Knowledge Base & RAG focuses specifically on build ai-powered knowledge bases with retrieval-augmented generation (rag) — ingest documents, search semantically, and answer questions. Semantic Search is a related but distinct category — see https://agentskillshub.top/best/semantic-search/ for those tools. The two often appear in the same agent pipeline but solve different problems: choose knowledge base & rag when your primary goal is the specific task, and semantic search when the workflow is broader.
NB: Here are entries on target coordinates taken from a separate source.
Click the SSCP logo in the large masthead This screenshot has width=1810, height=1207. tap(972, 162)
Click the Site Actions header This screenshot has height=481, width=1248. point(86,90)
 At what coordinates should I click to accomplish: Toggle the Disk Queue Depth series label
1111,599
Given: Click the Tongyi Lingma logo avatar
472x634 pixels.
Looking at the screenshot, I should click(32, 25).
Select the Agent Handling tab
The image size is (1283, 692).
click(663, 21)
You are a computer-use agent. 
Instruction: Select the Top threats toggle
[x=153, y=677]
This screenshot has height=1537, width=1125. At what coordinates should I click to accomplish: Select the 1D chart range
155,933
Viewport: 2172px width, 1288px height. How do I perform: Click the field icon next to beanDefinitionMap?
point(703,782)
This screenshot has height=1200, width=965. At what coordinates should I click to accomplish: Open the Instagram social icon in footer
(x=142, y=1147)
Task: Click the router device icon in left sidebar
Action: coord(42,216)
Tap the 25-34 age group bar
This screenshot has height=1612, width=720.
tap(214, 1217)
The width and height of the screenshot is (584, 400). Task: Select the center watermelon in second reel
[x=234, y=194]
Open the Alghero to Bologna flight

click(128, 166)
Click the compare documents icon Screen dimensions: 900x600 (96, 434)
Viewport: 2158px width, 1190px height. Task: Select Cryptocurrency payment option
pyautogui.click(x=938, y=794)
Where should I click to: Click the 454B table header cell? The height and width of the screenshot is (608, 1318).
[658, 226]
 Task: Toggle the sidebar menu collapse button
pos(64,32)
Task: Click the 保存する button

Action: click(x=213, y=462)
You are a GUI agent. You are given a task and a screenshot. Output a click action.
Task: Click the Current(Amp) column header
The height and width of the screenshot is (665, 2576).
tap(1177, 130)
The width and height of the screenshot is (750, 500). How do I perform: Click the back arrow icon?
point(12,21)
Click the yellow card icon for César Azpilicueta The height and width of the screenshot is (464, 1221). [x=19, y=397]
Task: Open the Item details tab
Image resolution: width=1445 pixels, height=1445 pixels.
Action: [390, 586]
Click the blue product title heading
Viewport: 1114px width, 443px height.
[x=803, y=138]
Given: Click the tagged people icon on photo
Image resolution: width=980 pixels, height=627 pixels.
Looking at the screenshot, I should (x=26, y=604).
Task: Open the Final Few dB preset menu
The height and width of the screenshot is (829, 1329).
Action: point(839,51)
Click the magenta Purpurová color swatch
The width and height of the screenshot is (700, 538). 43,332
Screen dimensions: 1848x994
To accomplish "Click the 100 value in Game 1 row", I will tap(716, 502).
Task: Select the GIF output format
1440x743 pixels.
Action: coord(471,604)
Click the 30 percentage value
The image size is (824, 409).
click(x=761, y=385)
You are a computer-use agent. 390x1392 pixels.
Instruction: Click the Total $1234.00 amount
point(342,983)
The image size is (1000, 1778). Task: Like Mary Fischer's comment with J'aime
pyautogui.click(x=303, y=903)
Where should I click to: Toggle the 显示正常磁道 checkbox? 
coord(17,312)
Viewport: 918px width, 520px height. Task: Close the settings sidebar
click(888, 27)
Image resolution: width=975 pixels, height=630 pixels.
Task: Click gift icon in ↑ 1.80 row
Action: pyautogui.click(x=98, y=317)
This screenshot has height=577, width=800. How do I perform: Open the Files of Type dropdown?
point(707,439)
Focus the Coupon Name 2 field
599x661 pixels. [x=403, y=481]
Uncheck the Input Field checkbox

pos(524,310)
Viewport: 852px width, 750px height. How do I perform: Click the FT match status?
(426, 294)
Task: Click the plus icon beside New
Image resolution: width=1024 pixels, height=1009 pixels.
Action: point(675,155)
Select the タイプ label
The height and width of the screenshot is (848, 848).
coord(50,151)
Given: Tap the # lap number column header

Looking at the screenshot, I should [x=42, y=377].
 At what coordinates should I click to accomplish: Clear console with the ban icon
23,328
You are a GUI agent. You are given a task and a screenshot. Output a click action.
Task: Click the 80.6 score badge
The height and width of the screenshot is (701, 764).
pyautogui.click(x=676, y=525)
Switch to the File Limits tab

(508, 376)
For most teams, yes. bedrock-kb-rag-workshop has 64 stars worth of community testing, handles edge cases you haven't thought of, and ships with documentation. Build your own only when (1) your requirements are deeply non-standard, (2) you have a security/compliance reason to avoid OSS dependencies, or (3) the maintenance burden is small enough (<200 lines of code) that you'll save time long-term. The break-even point is usually around 2-3 weeks of dev time saved.
Most knowledge base & rag tools listed are open source under permissive licenses (MIT, Apache 2.0). A handful offer paid managed/cloud versions on top of free self-hosted core. Always check the LICENSE file on each tool's GitHub repository before commercial use — some use AGPL or non-commercial restrictions that may not fit your deployment model.